WORK ORDER - All lines from the one containing "The image size is (507, 355)." to the end of the entries below must be output exactly, and no other lines.

··· INPUT RECORDS ···

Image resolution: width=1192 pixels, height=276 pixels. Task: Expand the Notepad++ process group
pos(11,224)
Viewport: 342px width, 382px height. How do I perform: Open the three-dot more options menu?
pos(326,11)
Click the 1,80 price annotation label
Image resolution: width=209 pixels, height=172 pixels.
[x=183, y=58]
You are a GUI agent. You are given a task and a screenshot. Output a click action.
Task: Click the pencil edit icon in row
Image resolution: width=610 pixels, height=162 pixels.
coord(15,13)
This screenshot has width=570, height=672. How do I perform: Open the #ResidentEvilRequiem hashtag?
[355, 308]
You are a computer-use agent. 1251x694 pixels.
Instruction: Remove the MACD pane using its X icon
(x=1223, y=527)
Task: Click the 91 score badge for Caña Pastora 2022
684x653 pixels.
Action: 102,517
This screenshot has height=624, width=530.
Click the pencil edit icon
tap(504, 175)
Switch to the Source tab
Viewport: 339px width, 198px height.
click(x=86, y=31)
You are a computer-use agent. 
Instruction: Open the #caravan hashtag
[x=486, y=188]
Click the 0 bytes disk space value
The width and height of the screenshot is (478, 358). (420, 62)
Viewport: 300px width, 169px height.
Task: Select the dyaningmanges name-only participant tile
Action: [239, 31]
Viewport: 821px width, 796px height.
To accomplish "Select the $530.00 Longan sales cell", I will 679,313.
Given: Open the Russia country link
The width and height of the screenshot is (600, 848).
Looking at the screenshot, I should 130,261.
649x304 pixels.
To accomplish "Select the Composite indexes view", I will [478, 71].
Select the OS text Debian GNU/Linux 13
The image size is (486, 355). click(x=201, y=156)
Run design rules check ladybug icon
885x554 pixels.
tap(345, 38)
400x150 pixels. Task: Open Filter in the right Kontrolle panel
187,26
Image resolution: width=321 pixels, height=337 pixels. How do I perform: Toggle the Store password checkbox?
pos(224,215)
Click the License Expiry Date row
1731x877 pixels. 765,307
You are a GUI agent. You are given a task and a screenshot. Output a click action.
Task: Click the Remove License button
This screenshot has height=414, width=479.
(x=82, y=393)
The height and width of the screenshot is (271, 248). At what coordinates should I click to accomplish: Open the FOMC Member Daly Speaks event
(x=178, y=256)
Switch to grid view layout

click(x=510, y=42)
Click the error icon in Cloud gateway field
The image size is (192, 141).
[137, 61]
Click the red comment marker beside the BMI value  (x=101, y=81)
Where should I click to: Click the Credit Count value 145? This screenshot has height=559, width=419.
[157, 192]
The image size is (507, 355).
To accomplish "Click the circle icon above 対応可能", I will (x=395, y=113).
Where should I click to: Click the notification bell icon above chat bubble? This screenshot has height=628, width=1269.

···

ANSWER -
The image size is (507, 355).
To accomplish "Click the circle icon above 対応可能", I will (x=395, y=113).
Where should I click to: Click the notification bell icon above chat bubble? This screenshot has height=628, width=1269.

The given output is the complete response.